Tom rigola, il trouvait Bill mignon, dans le sens attendrissant hein. Qu'on ne se trompe pas.

« Tu veux manger quelque chose en particulier ? »

« Une pizza ! », Bill s'était redressé et tapait dans ses mains comme un gamin à qui on parlait de Noël. Il n'avait pas hésité un instant. « Tu sais que je me rappelle même pas la dernière fois où j'en ai mangé une ?! »

« Va pour une pizza alors »

Tom les emmena dans un petit village de bord de mer qui n'avait pas encore été envahi par les touristes de cette fin d'été.
C'était ce genre de petit patelin où les rues sont faites de pavés et les façades des maisons sont usées par les aléas du temps.

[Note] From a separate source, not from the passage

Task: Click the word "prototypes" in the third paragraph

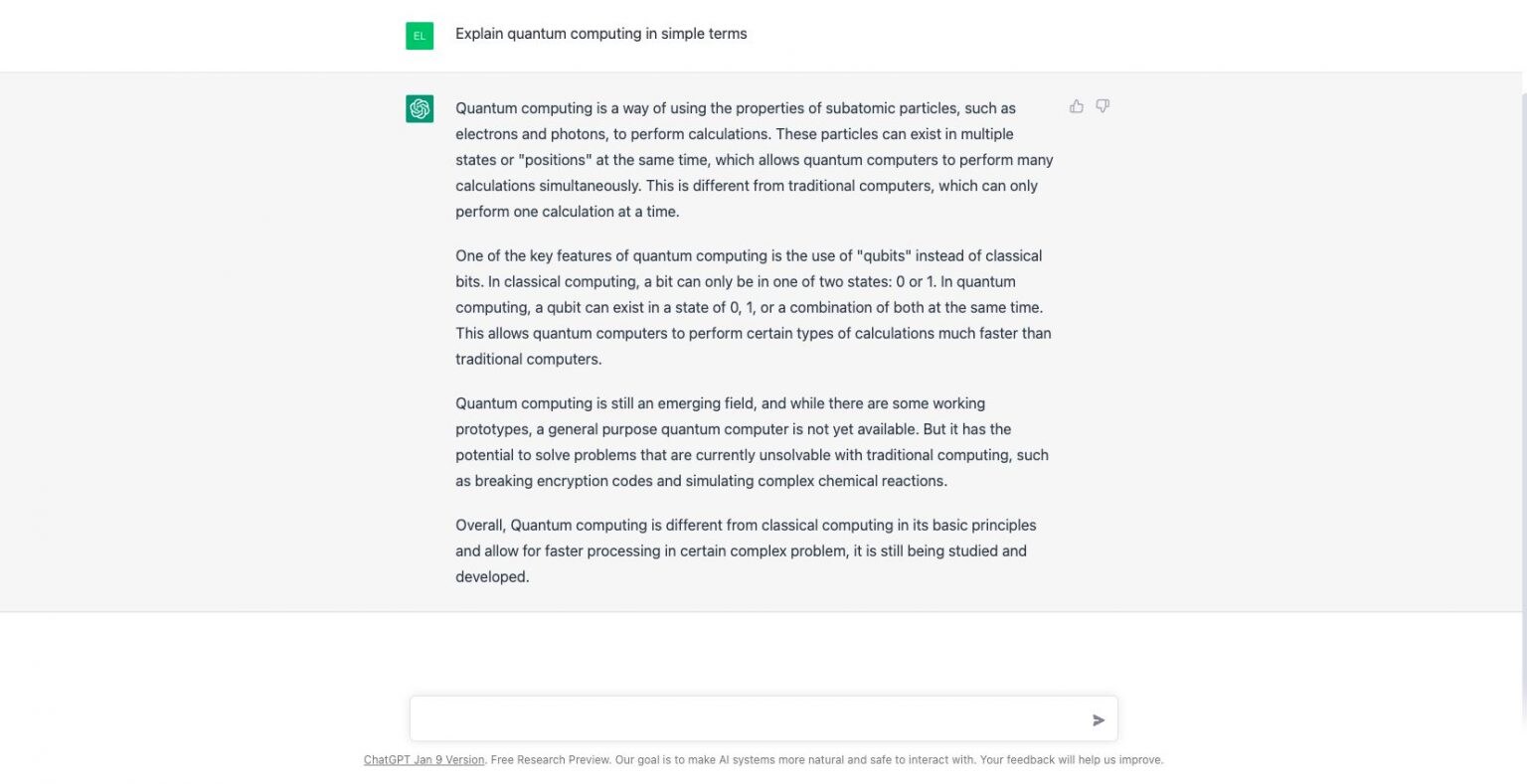Action: (x=491, y=429)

Tom en connaissait chaque recoin, il connaissait par cœur le chemin qui menait en haut de la falaise, celui qui descendait à la plage, le passage qui menait aux jardins de la comtesse, celui qui menait aux vieilles ruines du château. Sa grand-mère habitait ici et Tom y était venu chaque été jusqu'à ce qu'il commence à déconner sérieusement. Des années plus tard, il était revenu. Une sorte de retour aux sources.

C'est ce qu'il était en train d'expliquer à Bill alors qu'ils s'installaient à l'une des tables du petit restaurant qui surplombait le village. Ce n'était pas vraiment une terrasse, plutôt une espèce d'alcôve entre deux vieilles maisons en pierre, alcôve recouverte d'un tapis de verdure et de petits cailloux blancs sous une tonnelle de vignes, lierres et glycines emmêlés.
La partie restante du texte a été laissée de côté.